The Atlanta circuit ruling sided with 26 states, including Pennsylvania, that had sued to stop the 2010 law from taking effect. The plaintiffs had argued that the individual-mandate provision requiring people to buy health insurance was unconstitutional.
In a separate case, the Cincinnati-based Sixth Circuit appeals court upheld the individual mandate in June. And earlier this month, a three-judge panel of the Fourth Circuit appeals court in Richmond, Va., rejected two lawsuits on technical grounds.
The Atlanta ruling was made in August by a divided three-judge panel of the 11th Circuit appeals court. It concluded that Congress had overstepped its authority when lawmakers passed the individual-mandate provision.
The administration could have asked the full 11th Circuit court to hear the case, potentially delaying review by the Supreme Court.
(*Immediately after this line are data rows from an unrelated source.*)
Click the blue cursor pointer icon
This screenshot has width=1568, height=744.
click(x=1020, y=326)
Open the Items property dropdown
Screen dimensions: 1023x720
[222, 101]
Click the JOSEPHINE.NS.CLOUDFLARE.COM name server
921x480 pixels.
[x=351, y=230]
A fourth appeals court to deal with a lawsuit over the health-care law, the U.S. Circuit Court of Appeals for the District of Columbia, heard oral arguments Friday but has yet to rule.
The Supreme Court is widely expected to have the final say on the law, especially now that appeals courts have disagreed on it and one has struck down a key provision. The real question has been timing, which has political as well as legal ramifications.
To hear and decide the case by late June, when the court wraps up its forthcoming term, the justices would have to act by January to accept and schedule an appeal.
It typically takes a couple of months or more from the time an appeal is filed at the court until the justices decide whether to hear it.
In arguments leading up to the Atlanta appeals panel ruling, the Obama administration said that Congress had used a "quintessential" power - its constitutional ability to regulate interstate commerce, including the health-care industry - when it passed the overhaul law.
Administration officials said at the time that they were confident the 11th Circuit ruling would not stand.